### Required action
Each record below is to be output unchanged, and any picture is to be dropped.
---------- Data extracts ----------
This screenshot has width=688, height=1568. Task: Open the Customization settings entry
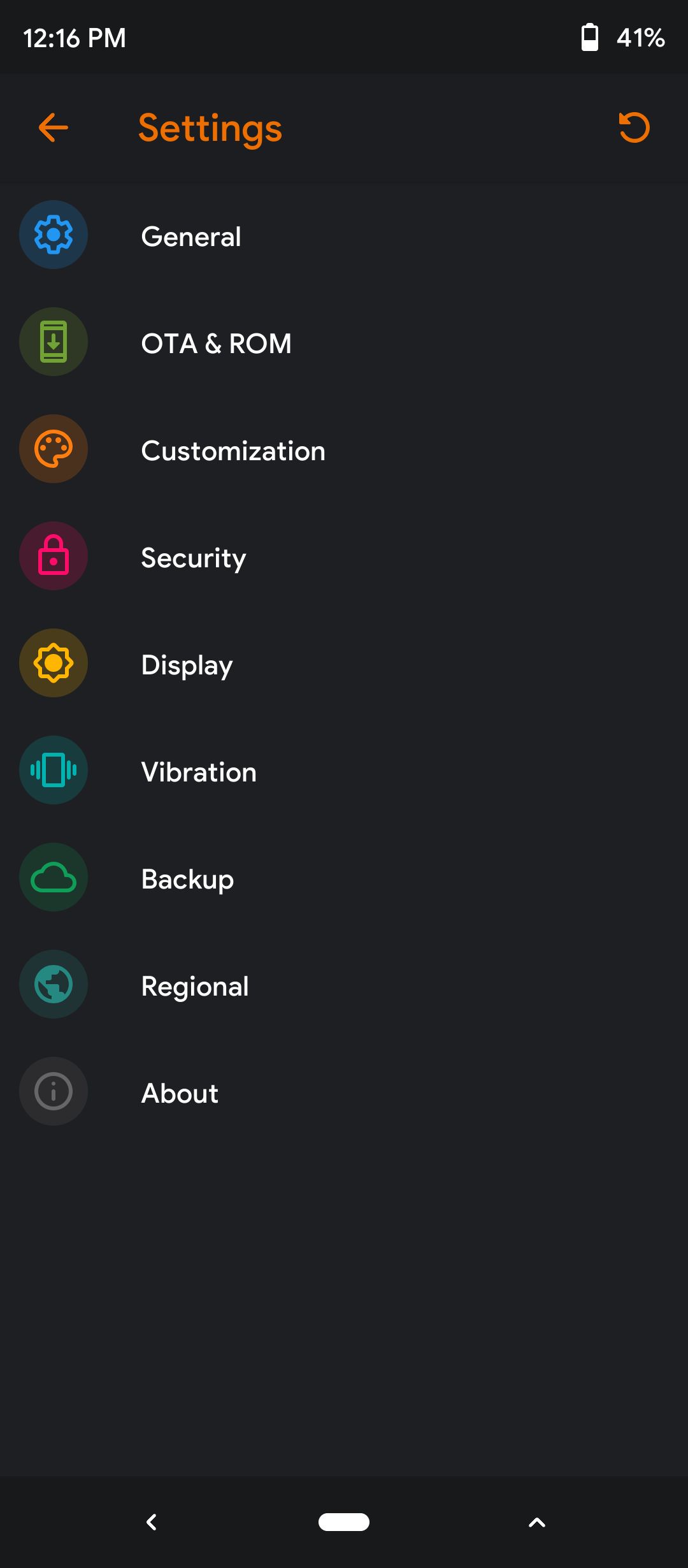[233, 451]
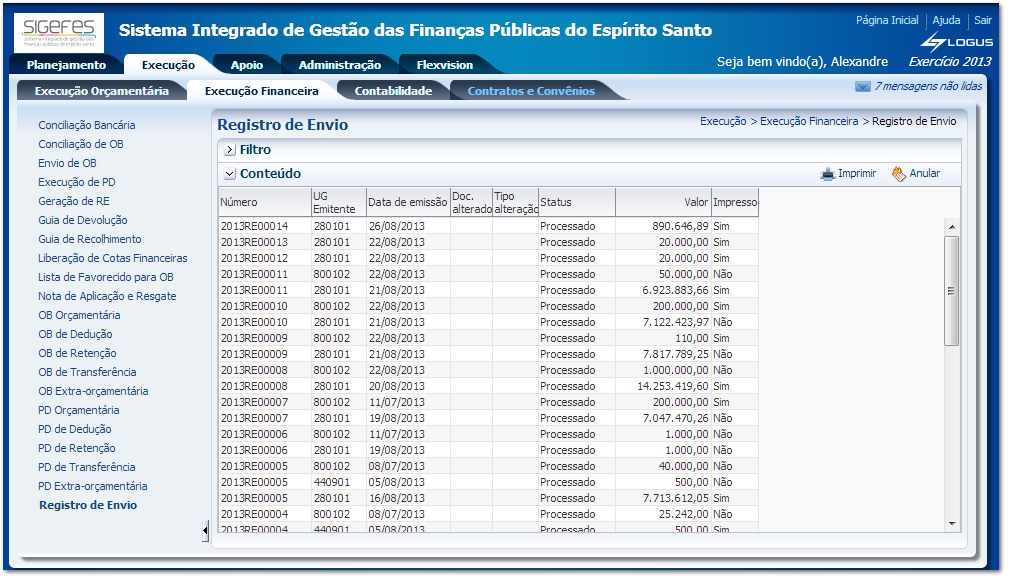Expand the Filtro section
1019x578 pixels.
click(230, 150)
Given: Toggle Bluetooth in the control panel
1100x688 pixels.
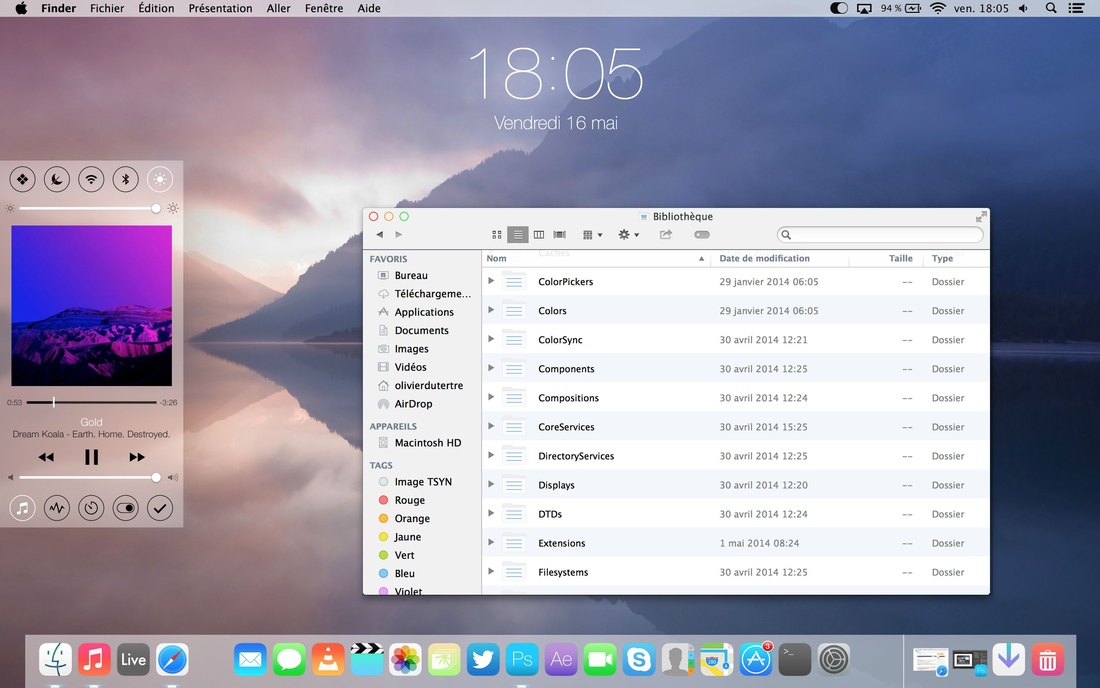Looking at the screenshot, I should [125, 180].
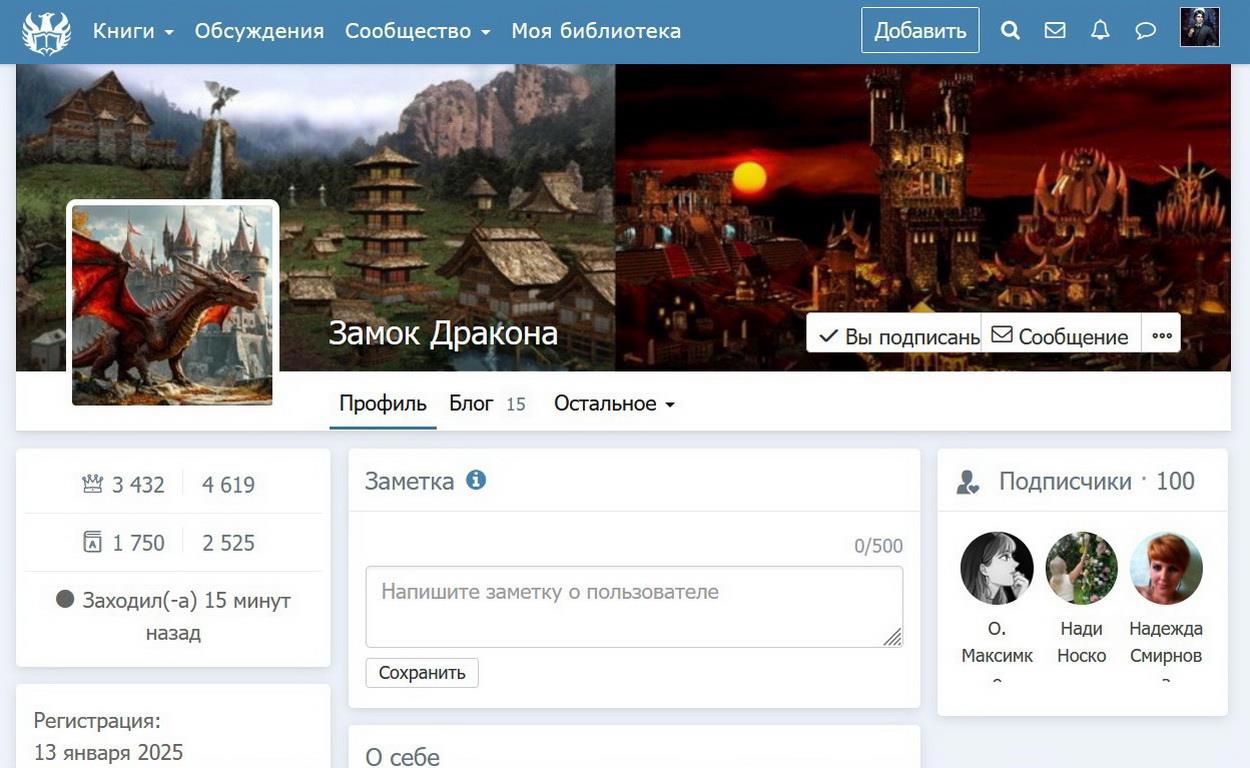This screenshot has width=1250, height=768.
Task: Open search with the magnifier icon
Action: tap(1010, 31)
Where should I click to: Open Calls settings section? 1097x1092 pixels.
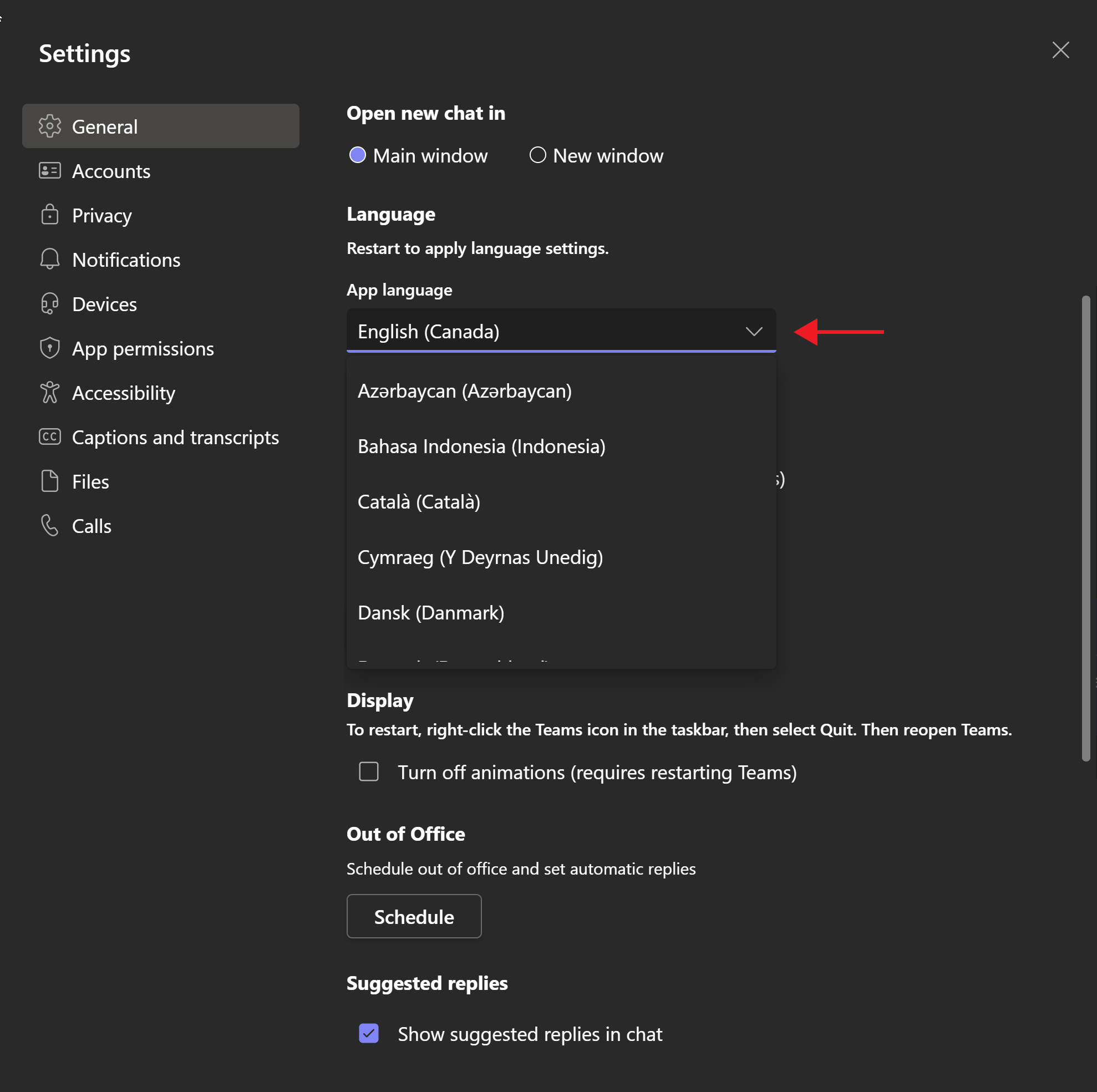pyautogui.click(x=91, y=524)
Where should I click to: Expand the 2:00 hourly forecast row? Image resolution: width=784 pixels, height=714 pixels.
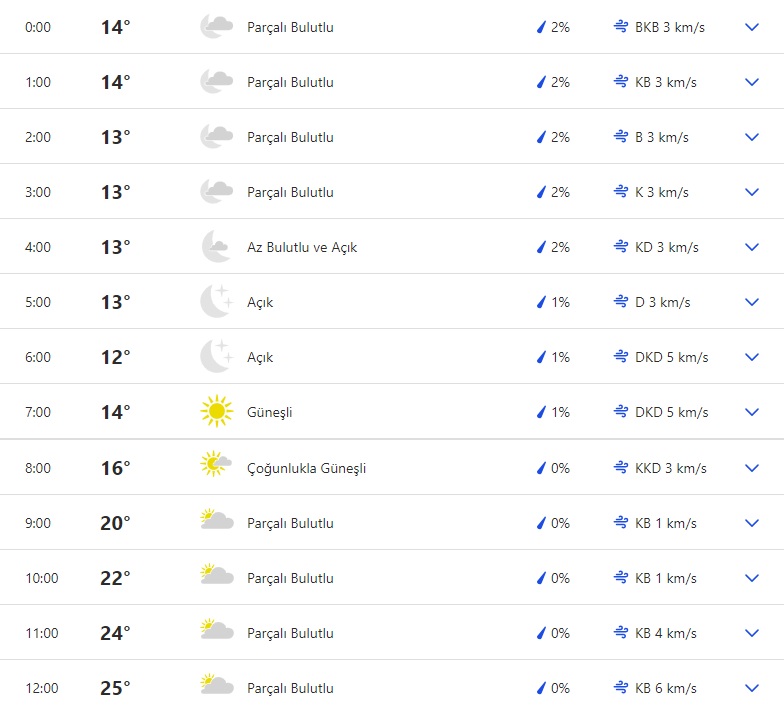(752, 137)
----------
### Result of this exercise
This screenshot has width=688, height=1568. Task: Open the Customization settings entry
[233, 451]
Expand the Filtro section
1019x578 pixels.
click(230, 150)
Given: Toggle Bluetooth in the control panel
1100x688 pixels.
Looking at the screenshot, I should [125, 180].
This screenshot has width=1250, height=768.
Task: Open search with the magnifier icon
Action: tap(1010, 31)
Where should I click to: Open Calls settings section? 1097x1092 pixels.
pyautogui.click(x=91, y=524)
Where should I click to: Expand the 2:00 hourly forecast row? Image resolution: width=784 pixels, height=714 pixels.
(752, 137)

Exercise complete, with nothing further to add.